[Start Information provided]

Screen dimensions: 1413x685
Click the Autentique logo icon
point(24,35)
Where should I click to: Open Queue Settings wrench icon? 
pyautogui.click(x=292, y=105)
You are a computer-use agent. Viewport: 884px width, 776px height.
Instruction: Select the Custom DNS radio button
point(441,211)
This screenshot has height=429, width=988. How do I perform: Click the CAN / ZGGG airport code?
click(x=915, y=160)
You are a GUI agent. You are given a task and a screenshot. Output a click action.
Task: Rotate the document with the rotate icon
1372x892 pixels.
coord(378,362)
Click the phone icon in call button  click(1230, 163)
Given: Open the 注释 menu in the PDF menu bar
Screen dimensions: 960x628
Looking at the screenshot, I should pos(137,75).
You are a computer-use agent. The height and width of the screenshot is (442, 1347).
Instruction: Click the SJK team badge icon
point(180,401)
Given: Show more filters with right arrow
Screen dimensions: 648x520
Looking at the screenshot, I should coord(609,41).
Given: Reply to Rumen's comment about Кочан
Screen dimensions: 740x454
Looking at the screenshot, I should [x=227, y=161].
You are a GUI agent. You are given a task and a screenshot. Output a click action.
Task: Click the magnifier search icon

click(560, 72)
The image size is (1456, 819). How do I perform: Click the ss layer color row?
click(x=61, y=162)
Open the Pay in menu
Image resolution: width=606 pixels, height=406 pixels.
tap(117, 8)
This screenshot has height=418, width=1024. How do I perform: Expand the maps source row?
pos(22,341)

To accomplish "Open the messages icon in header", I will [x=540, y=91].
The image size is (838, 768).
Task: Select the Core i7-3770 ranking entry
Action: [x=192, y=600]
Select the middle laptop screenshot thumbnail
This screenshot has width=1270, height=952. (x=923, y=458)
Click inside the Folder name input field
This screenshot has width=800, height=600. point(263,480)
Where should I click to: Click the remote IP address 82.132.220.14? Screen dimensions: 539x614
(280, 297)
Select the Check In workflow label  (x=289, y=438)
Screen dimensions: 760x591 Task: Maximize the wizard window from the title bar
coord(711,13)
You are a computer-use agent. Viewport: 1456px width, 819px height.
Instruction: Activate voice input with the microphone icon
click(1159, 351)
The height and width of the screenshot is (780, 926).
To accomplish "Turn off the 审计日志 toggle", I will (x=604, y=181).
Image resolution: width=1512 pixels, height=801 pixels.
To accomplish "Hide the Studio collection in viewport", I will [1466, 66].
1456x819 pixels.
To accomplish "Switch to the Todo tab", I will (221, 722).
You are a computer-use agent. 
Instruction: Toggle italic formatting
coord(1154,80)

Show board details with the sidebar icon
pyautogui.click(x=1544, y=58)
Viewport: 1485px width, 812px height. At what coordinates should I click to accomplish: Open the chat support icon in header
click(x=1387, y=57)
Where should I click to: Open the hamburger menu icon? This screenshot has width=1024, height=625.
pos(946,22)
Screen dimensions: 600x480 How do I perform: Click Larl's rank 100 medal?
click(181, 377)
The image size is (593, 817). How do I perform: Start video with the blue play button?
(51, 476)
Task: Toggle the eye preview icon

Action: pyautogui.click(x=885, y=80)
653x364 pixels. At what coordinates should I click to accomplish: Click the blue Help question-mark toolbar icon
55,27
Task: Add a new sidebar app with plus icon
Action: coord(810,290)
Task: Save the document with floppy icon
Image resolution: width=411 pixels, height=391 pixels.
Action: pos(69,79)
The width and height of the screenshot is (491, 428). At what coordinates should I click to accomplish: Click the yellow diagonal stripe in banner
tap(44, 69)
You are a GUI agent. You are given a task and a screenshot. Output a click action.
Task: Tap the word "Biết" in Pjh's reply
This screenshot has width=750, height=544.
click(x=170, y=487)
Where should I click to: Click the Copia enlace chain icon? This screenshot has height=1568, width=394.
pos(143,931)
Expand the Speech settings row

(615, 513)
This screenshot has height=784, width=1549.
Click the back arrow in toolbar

[End Information provided]

:: Work instructions ::
Reproduce verbatim every line from the one containing "653x364 pixels. At" down to the one containing "Action: pos(69,79)", both included.

:: Answer to this task ::
653x364 pixels. At what coordinates should I click to accomplish: Click the blue Help question-mark toolbar icon
55,27
Task: Add a new sidebar app with plus icon
Action: coord(810,290)
Task: Save the document with floppy icon
Image resolution: width=411 pixels, height=391 pixels.
Action: pos(69,79)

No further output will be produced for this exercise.